Stefan Kisdaroczi wrote:
> On 19.08.2010 17:28, Gilles Chanteperdrix wrote:
>> Yes, I know that. And this makes me wonder how Roland generated the
>> patches for 2.5.4, since his script is identical to ours.
>>   
> 
> The patch generating worked without obvious problems and the patches
> apply cleanly. But the patched kernels are failing to build if
> CONFIG_XENOMAI is set on kernels 2.6.33+. As debian squeeze will ship
> with a 2.6.32 kernel he probably just tested 2.6.32 and this worked.
> 
> There is also a chance that he didn't test to build a xenomai patched
> kernel at all, as the important thing was to have 2.5.4 uploaded before
> the squeeze-freeze and that no release-critical bugs are filed until the
> package migration from unstable to testing. You released 2.5.4 the 2.8.,
> he uploaded 4.8., freeze was 6.8. and the package migrated to testing
> the 15.8. He already has a upload permission from the
> debian-release-team for a bugfix-upload of xenomai. He really is doing a
> very good job. Yes, I remember the discussion you had last winter about
> 2.4.x, but for debian the most important is to have the latest possible
> upstream version uploaded just before freeze, and he succeeded.
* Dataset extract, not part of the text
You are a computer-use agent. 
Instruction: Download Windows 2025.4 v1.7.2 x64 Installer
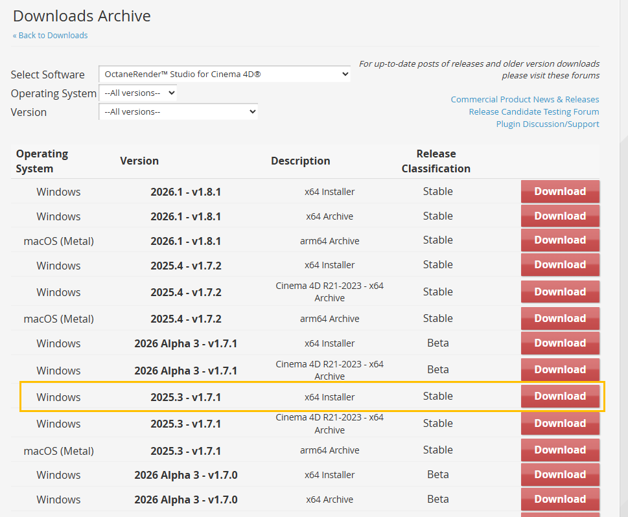tap(560, 264)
Oh boy, this was a genuine question, I was not attempting any critics of
any kind... I was impressed that 2.5.4 made it to squeeze.

> 
> For a bad maintaining example look at Ubuntu. I filed a bugreport the
> 22.3.2010:
> https://bugs.launchpad.net/ubuntu/+source/xenomai/+bug/544284
> No response, no upload, nothing, still xenomai 2.4.8... And Ubuntu is
> debian unstable based, so they only have to sync.
> This is probably the reason for all those 'building packages for Ubuntu
> 10.04'-questions on this list. If Ubuntu would ship a newer version the
> beginners could directly introduce themselves with the 'Why do i get
> negative latency values?'-question :-)

No comment. I had to use Ubuntu for some time, and did not like it.

> 
>>> If we move the prepare-patch.sh out of the debian/ dir (suggested by
>>> Roland), that would not be necessary.
>>>
>>> I suggest to move debian/prepare-patch.sh to
>>> scripts/prepare-debian-patch.sh.
>>> I'll create a patch if you agree.
>>>     
>> I do not understand how changing the script location or name remove the
>> duplication between this script and prepare-kernel.sh. We fixed the
>> issue with the location of ipipe.h in prepare-kernel.sh ages ago, so, as
>> far as I understand, the bug comes from this duplication.
>>
>> I really think the good idea is to implement the functionality of
>> prepare-patch.sh (i.e. being able to generate a patch without the kernel
>> sources) into prepare-kernel.sh --outpatch command, and simply make
>> prepare-patch.sh call prepare-kernel, this would end all the duplication
>> between the two scripts.
>>   
> 
> ok, as you said above it's 'non-trivial' but on the other side we are
> not in a hurry.

Ok. I will try and have a look at modifying prepare-kernel.sh, probably
this week-end. When done, I will let someone else (probably you ?)
modify prepare-patch.sh. In the meantime, I will merge the patch you
sent which fixes prepare-patch.sh, and the other one which moves
prepare-patch.sh.

-- 
                                            Gilles.